Selected text
This is the single most common gotcha. When you create a user with useradd, the default password field is ! (locked). sshd rejects locked accounts before it ever runs AuthorizedKeysCommand, so podspawn never gets a chance to return keys.

# Check if the account is locked
sudo passwd -S alice
# If the second field is "L", the account is locked

# Fix: set the password field to * (unlocked, but no password login possible)
sudo usermod -p '*' alice

Do not use usermod -p '' (empty string). That sets an empty password, which means anyone can log in without credentials if password auth is enabled. Use usermod -p '*' instead, which unlocks the account while keeping password login impossible.

The podspawn add-user command handles this automatically. If you created the user manually, you need to unlock it yourself.

Wrong key or key not registered

Podspawn reads keys from /etc/podspawn/keys/<username>. If the user's public key isn't there, auth-keys returns nothing and sshd rejects the connection.

# Check what keys are registered for a user
cat /etc/podspawn/keys/alice

# Register a key
sudo podspawn add-user alice --key "ssh-ed25519 AAAA... alice@laptop"

# Or from a file
sudo podspawn add-user alice --key-file /path/to/id_ed25519.pub

# Or import from GitHub (one-time fetch, stored locally)
sudo podspawn add-user alice --github alice

On the client side, make sure SSH is offering the correct key:

# Test with verbose output to see which keys are tried
ssh -v alice@work.pod 2>&1 | grep "Offering"

sshd not reloaded after config changes

After running podspawn server-setup or manually editing /etc/ssh/sshd_config, sshd needs to be reloaded. Existing sessions survive a reload, so this is safe.

Recorded data

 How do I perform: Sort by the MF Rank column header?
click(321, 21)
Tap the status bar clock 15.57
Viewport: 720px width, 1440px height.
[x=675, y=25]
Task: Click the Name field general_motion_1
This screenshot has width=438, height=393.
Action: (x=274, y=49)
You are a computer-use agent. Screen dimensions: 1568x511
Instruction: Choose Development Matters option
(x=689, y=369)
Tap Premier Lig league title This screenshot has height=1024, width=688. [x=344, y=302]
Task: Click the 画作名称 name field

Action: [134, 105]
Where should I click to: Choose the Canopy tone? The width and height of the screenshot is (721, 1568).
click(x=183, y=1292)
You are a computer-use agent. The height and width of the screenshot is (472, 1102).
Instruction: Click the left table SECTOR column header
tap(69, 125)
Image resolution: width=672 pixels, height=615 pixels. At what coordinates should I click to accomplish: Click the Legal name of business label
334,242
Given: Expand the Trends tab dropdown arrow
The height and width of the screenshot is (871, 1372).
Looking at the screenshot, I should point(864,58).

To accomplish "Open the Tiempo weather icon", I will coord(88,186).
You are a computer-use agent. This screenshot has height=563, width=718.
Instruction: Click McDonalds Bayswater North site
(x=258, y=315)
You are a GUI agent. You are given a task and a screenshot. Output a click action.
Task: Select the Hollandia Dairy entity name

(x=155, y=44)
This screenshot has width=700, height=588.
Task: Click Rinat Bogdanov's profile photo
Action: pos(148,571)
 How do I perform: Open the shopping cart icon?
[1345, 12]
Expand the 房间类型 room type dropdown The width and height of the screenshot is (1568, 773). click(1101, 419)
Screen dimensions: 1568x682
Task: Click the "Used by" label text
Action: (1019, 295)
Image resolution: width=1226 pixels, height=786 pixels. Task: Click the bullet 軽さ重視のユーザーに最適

Task list
A) Write out every command in the podspawn troubleshooting text that begins with sudo, one per line.
B) Summarize the podspawn troubleshooting text in two sentences.
C) Carry on the podspawn troubleshooting text from its last sentence.
The items play no part in what follows.

The answers
A)
sudo passwd -S alice
sudo usermod -p '*' alice
sudo podspawn add-user alice --key "ssh-ed25519 AAAA... alice@laptop"
sudo podspawn add-user alice --key-file /path/to/id_ed25519.pub
sudo podspawn add-user alice --github alice

B) A user created with useradd gets a locked password field by default, so sshd rejects the account before podspawn can return keys; the fix is usermod -p '*', not an empty password, and podspawn add-user handles this automatically. Connections also fail if the user's public key is not registered in /etc/podspawn/keys/<username>, and sshd must be reloaded after podspawn server-setup or edits to /etc/ssh/sshd_config.

C)
# Ubuntu/Debian
sudo systemctl reload ssh

# RHEL/Rocky/Fedora
sudo systemctl reload sshd

# Check the service name if unsure
systemctl list-units | grep ssh

AuthorizedKeysCommand not configured

Verify the two required lines are in your sshd config:

sudo sshd -T | grep -i authorizedkeyscommand

You should see:

authorizedkeyscommand /usr/local/bin/podspawn auth-keys %u %t %k
authorizedkeyscommanduser nobody

If these are missing, run podspawn server-setup or add them manually. After adding, validate and reload:

sudo sshd -t && sudo systemctl reload ssh

sshd -t validates the config without reloading. Always run it before reloading to avoid locking yourself out with a broken config.

Debugging with sshd logs

sshd logs are the single best debugging tool for auth failures. They show the exact reason a connection was rejected.

# Ubuntu/Debian
sudo journalctl -u ssh -n 30 --no-pager

# RHEL/Rocky/Fedora
sudo journalctl -u sshd -n 30 --no-pager

# Follow logs in real-time while testing
sudo journalctl -u ssh -f

Common log messages and what they mean:

Log messageCause
User alice not allowed because account is lockedLocked account. Run usermod -p '*' alice.
AuthorizedKeysCommand /usr/local/bin/podspawn auth-keys ... failed, status 1podspawn binary not found, not executable, or crashing.
Could not open authorized keys command outputThe AuthorizedKeysCommandUser (usually nobody) can't read the key files. Check permissions on /etc/podspawn/keys/.
Authentication refused: bad ownership or modes for fileKey file or directory has wrong permissions.

Container won't start

If SSH auth succeeds but you see errors about containers, the issue is between podspawn and Docker.

Docker not running

# Check Docker status
sudo systemctl status docker

# Start it if stopped
sudo systemctl start docker

# Verify the socket exists
ls -la /var/run/docker.sock

Image not pulled

Podspawn auto-pulls images on first use, but this can fail if the image name is wrong or the registry is unreachable. For project containers, images must be pre-built.

# Check if the image exists locally
docker images | grep ubuntu

# Pull manually if needed
docker pull ubuntu:24.04

# For project images, build with
sudo podspawn update-project myproject

If you see image not pre-built, run podspawn update-project <name>, that means the project was registered with add-project but the Podfile-based image hasn't been built yet (or the Podfile changed since the last build).

Disk full

Docker images and containers eat disk space. A full disk causes container creation to fail with cryptic errors.

# Check disk usage
df -h /var/lib/docker

# Clean up stopped containers, dangling images, and build cache
docker system prune -f

# Nuclear option: remove all unused images too
docker system prune -a -f

docker system prune -a removes all images not used by running containers, including podspawn's cached Podfile images. Those will need to be rebuilt on next use.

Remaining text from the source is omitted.